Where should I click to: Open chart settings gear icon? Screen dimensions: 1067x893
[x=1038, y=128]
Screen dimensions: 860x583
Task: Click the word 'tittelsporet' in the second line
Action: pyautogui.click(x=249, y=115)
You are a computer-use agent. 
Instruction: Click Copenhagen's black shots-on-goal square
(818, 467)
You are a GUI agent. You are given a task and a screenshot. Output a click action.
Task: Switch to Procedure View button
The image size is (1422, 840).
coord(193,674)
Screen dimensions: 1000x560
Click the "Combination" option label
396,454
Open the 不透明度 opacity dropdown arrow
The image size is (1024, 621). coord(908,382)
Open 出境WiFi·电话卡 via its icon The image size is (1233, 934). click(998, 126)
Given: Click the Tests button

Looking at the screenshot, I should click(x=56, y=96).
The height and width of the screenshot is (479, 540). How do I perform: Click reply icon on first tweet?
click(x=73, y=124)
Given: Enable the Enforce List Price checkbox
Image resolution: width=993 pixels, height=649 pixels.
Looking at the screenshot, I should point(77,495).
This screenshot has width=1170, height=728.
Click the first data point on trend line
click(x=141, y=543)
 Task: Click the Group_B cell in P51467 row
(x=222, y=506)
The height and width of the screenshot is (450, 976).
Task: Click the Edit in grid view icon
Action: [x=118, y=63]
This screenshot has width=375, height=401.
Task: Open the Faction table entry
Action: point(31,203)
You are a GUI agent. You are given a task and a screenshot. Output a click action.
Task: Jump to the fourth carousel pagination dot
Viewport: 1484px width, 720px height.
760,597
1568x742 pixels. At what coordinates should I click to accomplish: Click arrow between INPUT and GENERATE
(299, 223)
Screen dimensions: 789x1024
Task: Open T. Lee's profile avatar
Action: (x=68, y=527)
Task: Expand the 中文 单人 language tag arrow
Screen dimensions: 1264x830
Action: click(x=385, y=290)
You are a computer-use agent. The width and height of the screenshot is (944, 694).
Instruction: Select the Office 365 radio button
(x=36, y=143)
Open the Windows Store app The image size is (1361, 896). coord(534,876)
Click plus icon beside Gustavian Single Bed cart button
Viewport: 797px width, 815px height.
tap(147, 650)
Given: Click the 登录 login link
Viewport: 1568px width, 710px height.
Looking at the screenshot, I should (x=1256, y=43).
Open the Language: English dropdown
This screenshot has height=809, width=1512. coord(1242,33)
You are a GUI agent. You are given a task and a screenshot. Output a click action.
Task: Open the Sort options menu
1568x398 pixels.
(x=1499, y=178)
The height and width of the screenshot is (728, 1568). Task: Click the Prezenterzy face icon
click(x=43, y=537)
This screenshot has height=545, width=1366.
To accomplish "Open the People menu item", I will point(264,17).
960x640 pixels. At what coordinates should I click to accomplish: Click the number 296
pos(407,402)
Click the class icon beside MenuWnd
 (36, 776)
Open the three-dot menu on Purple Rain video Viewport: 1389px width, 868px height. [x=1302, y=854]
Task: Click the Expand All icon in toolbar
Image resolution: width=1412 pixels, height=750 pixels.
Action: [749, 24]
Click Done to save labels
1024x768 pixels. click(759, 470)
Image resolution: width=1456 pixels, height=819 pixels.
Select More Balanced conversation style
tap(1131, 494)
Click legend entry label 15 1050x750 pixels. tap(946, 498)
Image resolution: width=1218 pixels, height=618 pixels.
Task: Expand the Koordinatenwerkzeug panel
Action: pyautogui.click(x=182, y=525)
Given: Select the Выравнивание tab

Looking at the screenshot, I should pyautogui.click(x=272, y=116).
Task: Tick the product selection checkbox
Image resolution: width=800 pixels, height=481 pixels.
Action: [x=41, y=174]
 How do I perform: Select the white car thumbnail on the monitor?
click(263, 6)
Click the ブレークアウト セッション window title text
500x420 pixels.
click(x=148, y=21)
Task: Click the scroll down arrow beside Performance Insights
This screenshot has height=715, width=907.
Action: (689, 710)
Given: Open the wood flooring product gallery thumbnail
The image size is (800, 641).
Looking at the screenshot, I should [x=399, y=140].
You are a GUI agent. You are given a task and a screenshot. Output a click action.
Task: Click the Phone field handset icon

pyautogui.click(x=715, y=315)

_Your task_.
A complete answer lists every line of the listing above that holds the word "checkbox".

_Your response_.
Given: Enable the Enforce List Price checkbox
Task: Tick the product selection checkbox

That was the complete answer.